Low-level light therapy
Low-level light therapy (LLLT) has primarily been used for androgenic alopecia, but there are some studies examining its use for AA. The Hairmax Lasercomb® (Boca Raton, Florida, USA) was used to treat heat-induced AA in C3H/HeJ mice. At the end of the trial, the laser-treated mice had increased hair regrowth and increased hair follicles in the anagen phase on histology in comparison to the sham control. However, in a similar study with spontaneous or graft-induced AA in C3H/HeJ mice, there was no increase in hair regrowth. The authors postulate this may be due to a difference between heat-induced AA and spontaneous AA. In a solitary trial with a pulsed infrared diode 904 nm laser, 32 of 34 treated patches demonstrated hair regrowth without any adverse events. However, this pulsed laser treatment may affect the body differently than the more constant light of traditional LLLT devices such as the Hairmax Lasercomb®.
CTLA-4 is a receptor present in the surface of immune cells that through its signaling pathways is believed to be a critical regulator of AA onset and maintenance. Sundberg et al. in 1994 performed a comparative human gene array to identify dysregulated genes in AA. One of the genes studied was CTLA-4, a co-stimulatory T-cell ligand that binds B7.1 (CD80) and B7.2 (CD86) on antigen-presenting cells. Abatacept, a monoclonal antibody directed against this receptor, effectively prevented the onset of AA in a mouse model., Recently, John et al. defined CTLA-4 as a major candidate gene for AA susceptibility in humans. Abatacept as an immunosuppressive drug is used to treat many rheumatologic treatments and acts on the CTLA-4 pathway. Due to many adverse effects, it should be used cautiously.
JAK inhibitors have been approved to treat diseases such as rheumatoid arthritis and myelofibrosis. Oral and topical JAK inhibitor treatments have both prevented and reversed AA in mouse models. It is thought that JAK inhibitors act by preventing the upregulation of IFN-γ that is necessary for the immune response of AA. No randomized controlled studies have been completed yet, but there have been several case series and reports demonstrating hair regrowth in patients with AA and AU.,, Many clinical trials are ongoing involving JAK inhibitors such as ruxolitinib, tofacitinib, and baricitinib [Table 2].

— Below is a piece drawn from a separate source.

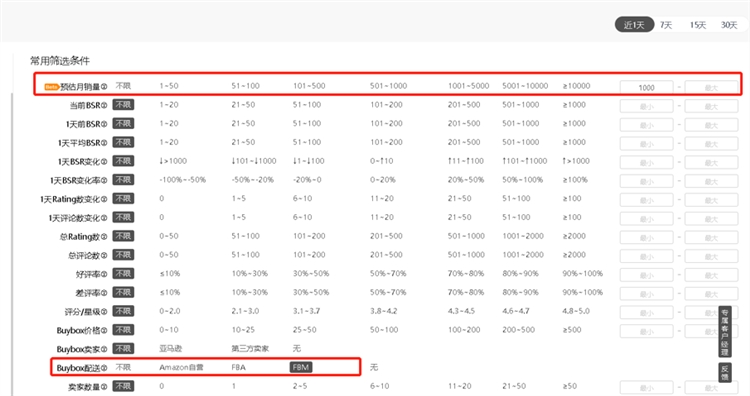Click the 反馈 feedback side button
Image resolution: width=750 pixels, height=396 pixels.
(x=725, y=373)
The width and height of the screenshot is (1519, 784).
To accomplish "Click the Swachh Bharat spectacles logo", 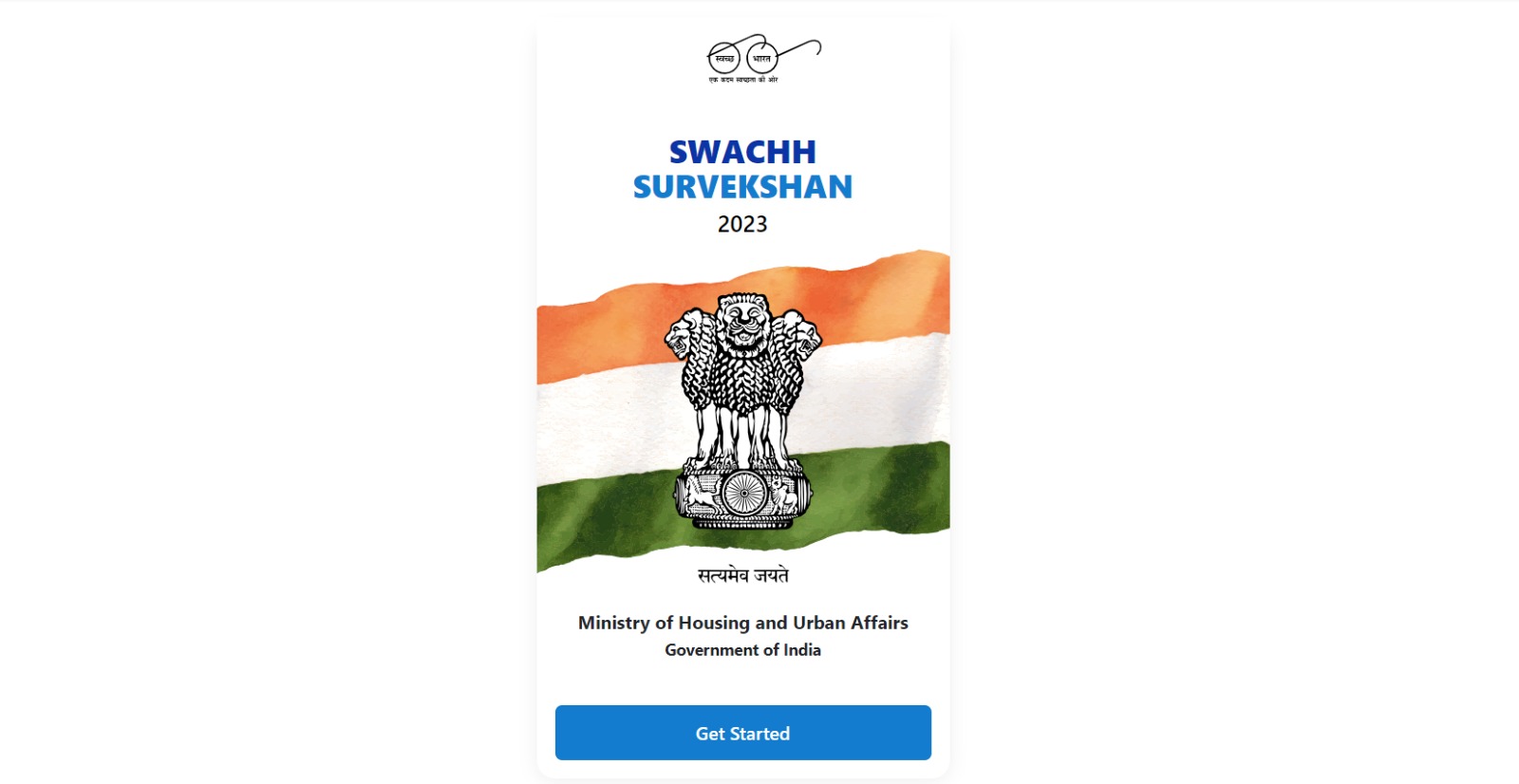I will (763, 59).
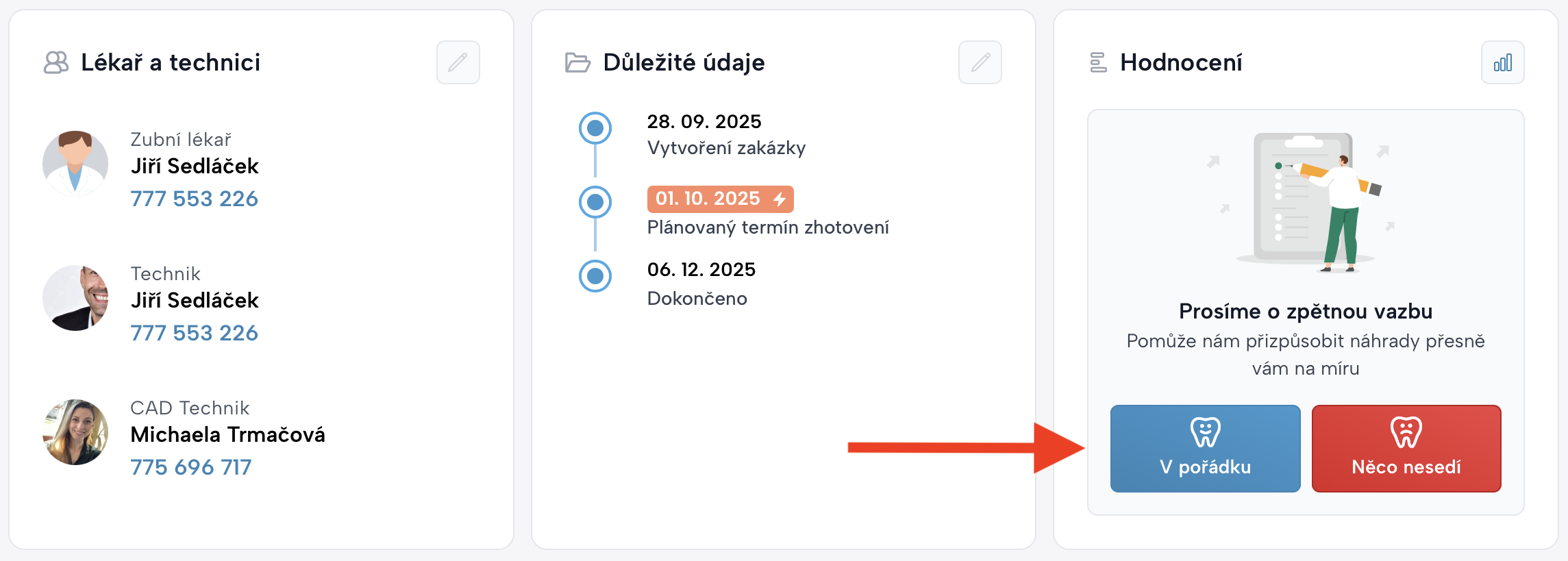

|Table 2: Ongoing interventional clinical trials related to alopecia areataa|
Click here to view
Platelet-rich plasma (PRP) is thought to initiate wound healing through secretion of various growth factors and cytokines. It has recently been used to treat AA. In mice, PRP has been shown to prolong the anagen phase through increases in B-catenin and fibroblast growth factor-7 and also has an antiapoptotic effect on dermal papilla cells. In randomized studies, PRP demonstrated significantly improved hair regrowth compared to placebo and triamcinolone scalp injections without any noted adverse events. However, in another trial in chronic severe AA, there was a variable effect with PRP treatment. A recent trial comparing PRP, topical minoxidil, and placebo showed both significantly increased hair regrowth with PRP compared to placebo and significantly earlier response than topical minoxidil. More randomized studies will be necessary to determine the comparable efficacy of this treatment to standard therapy.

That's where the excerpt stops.